● Herausforderung: Gib das gesamte folgende Material Zeile für Zeile unverändert aus.
----
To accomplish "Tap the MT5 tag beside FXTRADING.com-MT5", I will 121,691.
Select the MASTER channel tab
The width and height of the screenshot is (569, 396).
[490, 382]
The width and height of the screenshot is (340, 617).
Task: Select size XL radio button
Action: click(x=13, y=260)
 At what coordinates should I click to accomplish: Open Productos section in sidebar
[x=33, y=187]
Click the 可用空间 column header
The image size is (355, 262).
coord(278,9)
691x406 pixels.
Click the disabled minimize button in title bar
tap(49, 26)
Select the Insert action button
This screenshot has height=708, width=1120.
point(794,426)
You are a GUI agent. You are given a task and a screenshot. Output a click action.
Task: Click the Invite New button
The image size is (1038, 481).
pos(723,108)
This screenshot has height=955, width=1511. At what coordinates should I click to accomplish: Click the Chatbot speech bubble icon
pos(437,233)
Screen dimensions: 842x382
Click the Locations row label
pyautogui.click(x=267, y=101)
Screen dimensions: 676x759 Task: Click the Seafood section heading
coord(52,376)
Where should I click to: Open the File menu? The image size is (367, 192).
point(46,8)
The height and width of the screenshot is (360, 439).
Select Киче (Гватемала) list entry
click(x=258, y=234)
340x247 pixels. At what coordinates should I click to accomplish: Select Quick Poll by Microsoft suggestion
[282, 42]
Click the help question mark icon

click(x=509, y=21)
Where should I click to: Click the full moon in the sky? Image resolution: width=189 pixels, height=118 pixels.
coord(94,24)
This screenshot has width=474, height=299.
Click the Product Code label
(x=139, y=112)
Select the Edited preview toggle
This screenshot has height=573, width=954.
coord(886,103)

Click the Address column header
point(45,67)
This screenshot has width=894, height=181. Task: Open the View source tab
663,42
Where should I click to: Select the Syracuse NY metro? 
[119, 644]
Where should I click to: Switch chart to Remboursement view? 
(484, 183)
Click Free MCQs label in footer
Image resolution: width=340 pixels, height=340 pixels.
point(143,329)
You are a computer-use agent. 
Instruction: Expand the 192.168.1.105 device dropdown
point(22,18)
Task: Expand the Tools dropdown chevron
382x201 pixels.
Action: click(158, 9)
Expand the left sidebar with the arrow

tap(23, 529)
----
● Ergebnis der Aufgabe:
To accomplish "Tap the MT5 tag beside FXTRADING.com-MT5", I will 121,691.
Select the MASTER channel tab
The width and height of the screenshot is (569, 396).
[490, 382]
The width and height of the screenshot is (340, 617).
Task: Select size XL radio button
Action: click(x=13, y=260)
 At what coordinates should I click to accomplish: Open Productos section in sidebar
[x=33, y=187]
Click the 可用空间 column header
The image size is (355, 262).
coord(278,9)
691x406 pixels.
Click the disabled minimize button in title bar
tap(49, 26)
Select the Insert action button
This screenshot has height=708, width=1120.
point(794,426)
You are a GUI agent. You are given a task and a screenshot. Output a click action.
Task: Click the Invite New button
The image size is (1038, 481).
pos(723,108)
This screenshot has height=955, width=1511. At what coordinates should I click to accomplish: Click the Chatbot speech bubble icon
pos(437,233)
Screen dimensions: 842x382
Click the Locations row label
pyautogui.click(x=267, y=101)
Screen dimensions: 676x759 Task: Click the Seafood section heading
coord(52,376)
Where should I click to: Open the File menu? The image size is (367, 192).
point(46,8)
The height and width of the screenshot is (360, 439).
Select Киче (Гватемала) list entry
click(x=258, y=234)
340x247 pixels. At what coordinates should I click to accomplish: Select Quick Poll by Microsoft suggestion
[282, 42]
Click the help question mark icon

click(x=509, y=21)
Where should I click to: Click the full moon in the sky? Image resolution: width=189 pixels, height=118 pixels.
coord(94,24)
This screenshot has width=474, height=299.
Click the Product Code label
(x=139, y=112)
Select the Edited preview toggle
This screenshot has height=573, width=954.
coord(886,103)

Click the Address column header
point(45,67)
This screenshot has width=894, height=181. Task: Open the View source tab
663,42
Where should I click to: Select the Syracuse NY metro? 
[119, 644]
Where should I click to: Switch chart to Remboursement view? 
(484, 183)
Click Free MCQs label in footer
Image resolution: width=340 pixels, height=340 pixels.
point(143,329)
You are a computer-use agent. 
Instruction: Expand the 192.168.1.105 device dropdown
point(22,18)
Task: Expand the Tools dropdown chevron
382x201 pixels.
Action: click(158, 9)
Expand the left sidebar with the arrow

tap(23, 529)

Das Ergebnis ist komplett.